Äußerst gut gefällt dafür Romans Fall, der ganz offensichtlich dafür konzipiert war, um ihn selbst von seiner Mutter zu emanzipieren. Das hätte sehr aufgesetzt wirken können, entsteht aber ausgesprochen organisch. Der Grund dafür hat einen Namen: Ulrike Beimpold alias Davids Mutter. Ich hebe ja selten schauspielerische Leistungen hervor (weil ich mich mehr für Dramaturgie interessiere), aber die große Emotionsbandbreite dieses Handlungsstrangs wird wirklich ausgezeichnet von der Darstellerin getragen. Der Fall besitzt aber auch genügend, großteils glaubwürdige Wendungen (die Attacke mit Staubsauger ist zugegebenermaßen eher absurderer Natur), die allesamt neue Emotionen anregen – mal trauert man um den Sohn, mal um die Mutter, mal um die Junkies, und mal verflucht man, wie grausam das Leben schlichtweg spielen kann. Nicht zuletzt sind bei diesem Fall auch die kleineren Details sehr gelungen – ich liebe zum Beispiel, wie die Junkies Davids Mutter zum Abschied ganz unironisch salutieren.
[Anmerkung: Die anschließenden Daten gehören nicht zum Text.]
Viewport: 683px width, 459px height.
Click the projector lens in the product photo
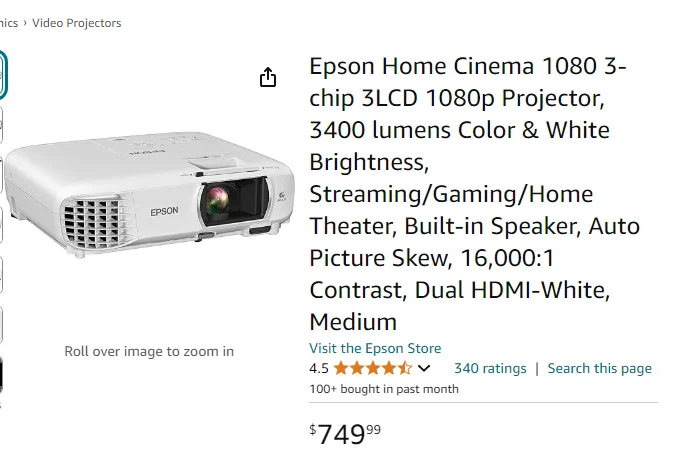pos(217,203)
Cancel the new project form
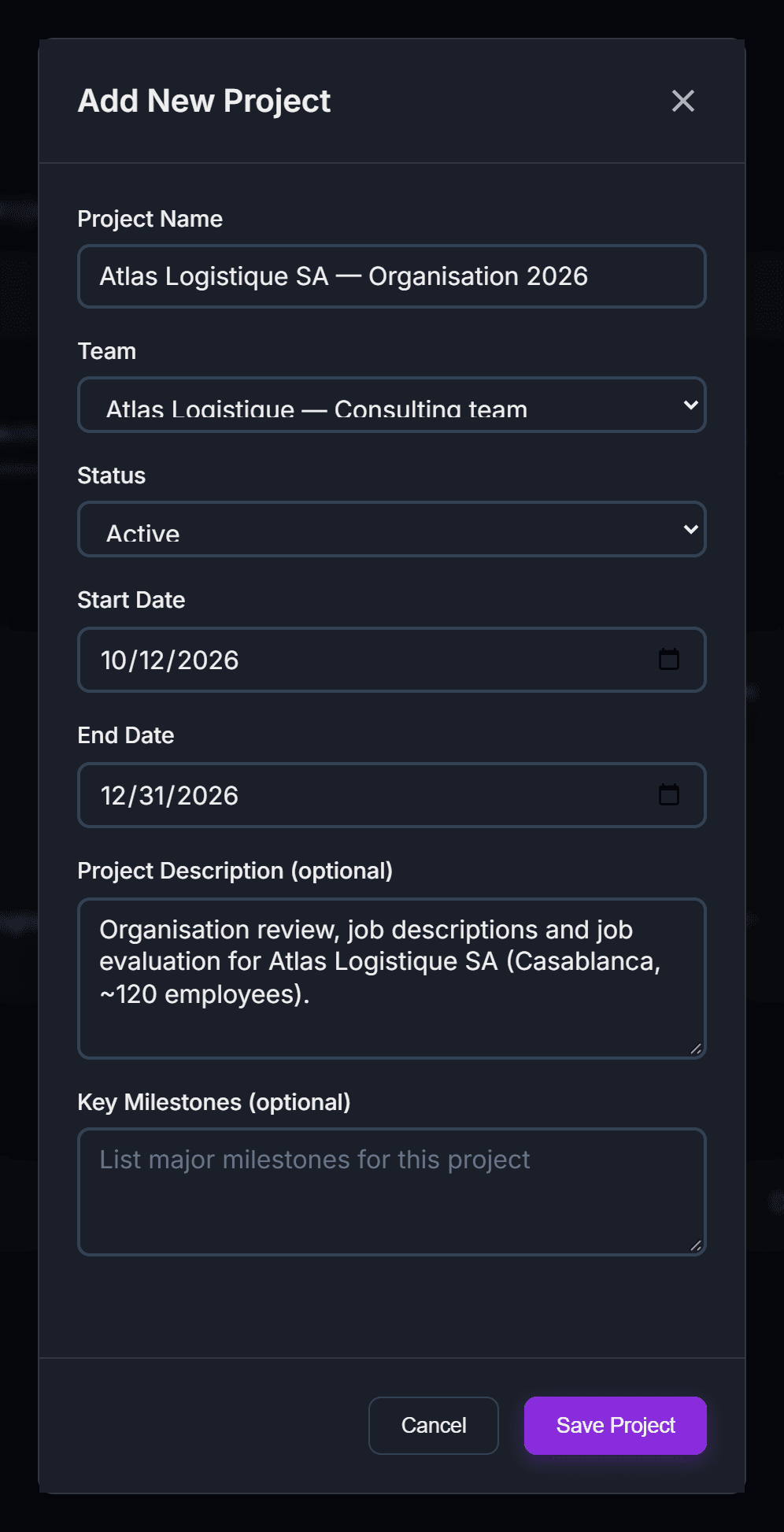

Gerade diese kleinen Details funktionieren hingegen bei Chantals Wiederauftauchen so gar nicht. Das Gesudere des Taxlers etwa wirkt denkbar aufgesetzt, größeres Manko ist aber die fehlende Atmosphäre bei der Hochzeit. Nicht nur, dass die Hochzeitsgäste so unmotiviert wirkten (vor allem beim Abmarsch), sie wussten auch nicht immer, was sie tun sollten (man beachte, wie beläppert etwa der Pfarrer und sein Gehilfe zurückbleiben). Die pathetische Liebesdeklaration von Matthias hilft auch nicht unbedingt: Das Pathos passt zur Figur, dennoch wirkte die ihm gegoltene Aufmerksamkeit bei einer Gangsterhochzeit schlicht unglaubwürdig (und der Text urfad). Da wirkt „CopStories“ einfach ein wenig unbemüht, obwohl das Resultat dieses Handlungsstranges ein spannendes ist: Die sichtlich gerührte Chantal zögert nicht, den Mafioso trotzdem zu heiraten, um Matthias wahrscheinlich das Leben zu retten. Wie sie aber damit davonkommen kann, als Braut ihre Liebe zu einem anderen offen zu deklarieren, bleibt mir schleierhaft.

Die interne Ermittlung

Strukturelles Highlight der Episode ist allerdings, wie sich die Untersuchung durch die interne Abteilung über mehrere Handlungsstränge ausstreckt und dabei sowohl direkt als auch indirekt den Tod von Altan aufgreift. Einerseits gibt es da natürlich bezüglich Efe, Dogan und Co. ein paar Ungereimtheiten, für die das Team keine allzu guten Erklärungen besitzt. Andererseits schweißt gerade Altans Ableben die Kollegen zusammen – unter anderen Umständen hätte Helga Eberts es wohl nicht durchgehen lassen, Beweismaterial vor der Dorfer von der Internen zu verstecken bzw. sie zu beleidigen (Eberts halt), so aber zog das gesamte Team am selben Strang, und niemand wollte ihr Eberts‘ Namen verraten.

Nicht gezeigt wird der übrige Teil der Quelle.